- Native to: Ecuador
- Region: Quito
- Ethnicity: Panzaleo people
- Extinct: 17th century
- Language family: unclassified (Paezan?)

Language codes
- ISO 639-3: None (mis)
- Glottolog: panz1235
- Linguasphere: 81-GBA-ba

= Panzaleo language =

Language of Ecuador

Panzaleo (Pansaleo, Quito, Latacunga) is a poorly attested and unclassified indigenous American language that was spoken in the region of Quito until the 17th century.

==Attestation==
Much of the information on Panzaleo comes from toponyms of central and northern Ecuador. Typical are:

-(h)aló: Pilaló, Mulahaló
-leo: Tisaleo, Pelileo
-lagua / -ragua: Cutuglagua, Tungurahua

==Classification==
Loukotka (1968) suggested that Panzaleo might be related to Paez.

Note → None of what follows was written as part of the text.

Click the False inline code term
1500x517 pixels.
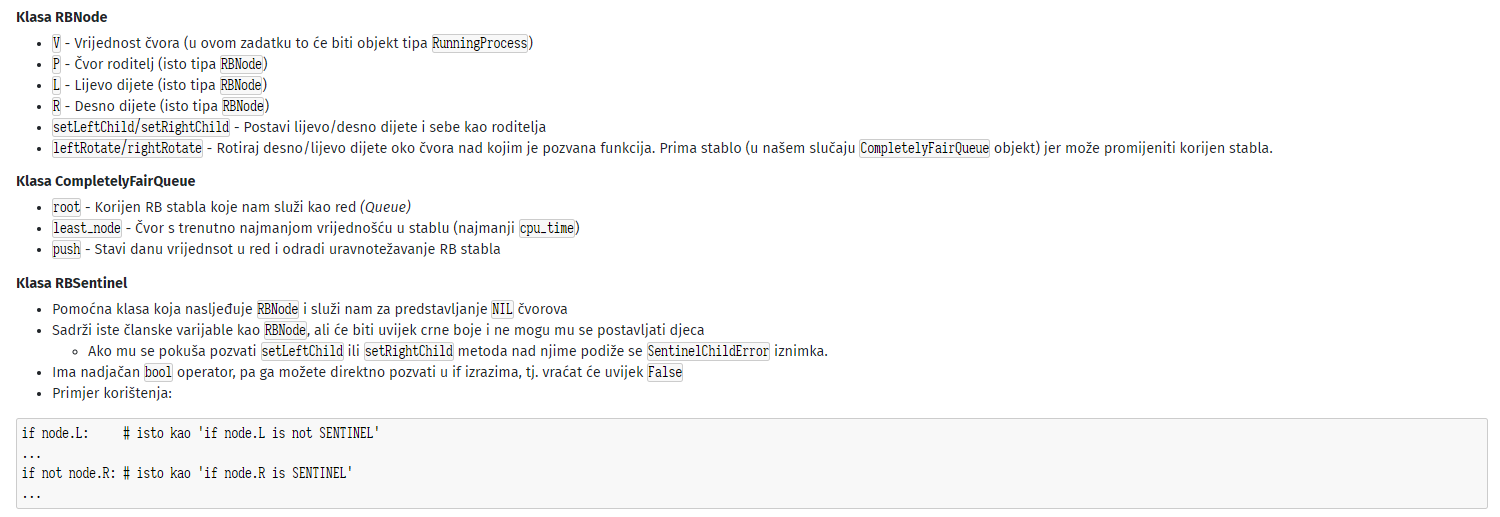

One of his sources for this proposal was Jijón y Caamaño (1940), who admit that the evidence is weak and may have been due to language contact.

==Sources==
- Jijón y Caamaño, Jacinto (1936–8): Sebastián de Benalcázar, vol. 1 (1936) Quito: Imprenta del Clero; vol. 2 (1938) Quito: Editorial Ecuatoriana.
- Jijón y Caamaño, Jacinto (1940–5): El Ecuador interandino y occidental antes de la conquista castellana, vol. 1 (1940), vol. 2 (1941), vol. 3 (1943), vol. 4 (1945). Quito: Editorial Ecuatoriana (1998 edition, Quito: Abya-Yala).
- Jiménez de la Espada, Marcos, ed. (1965 [1586]): Relaciones geográficas de Indias: Perú, 3 vols. Biblioteca de Autores Españoles 183–5. Madrid: Atlas.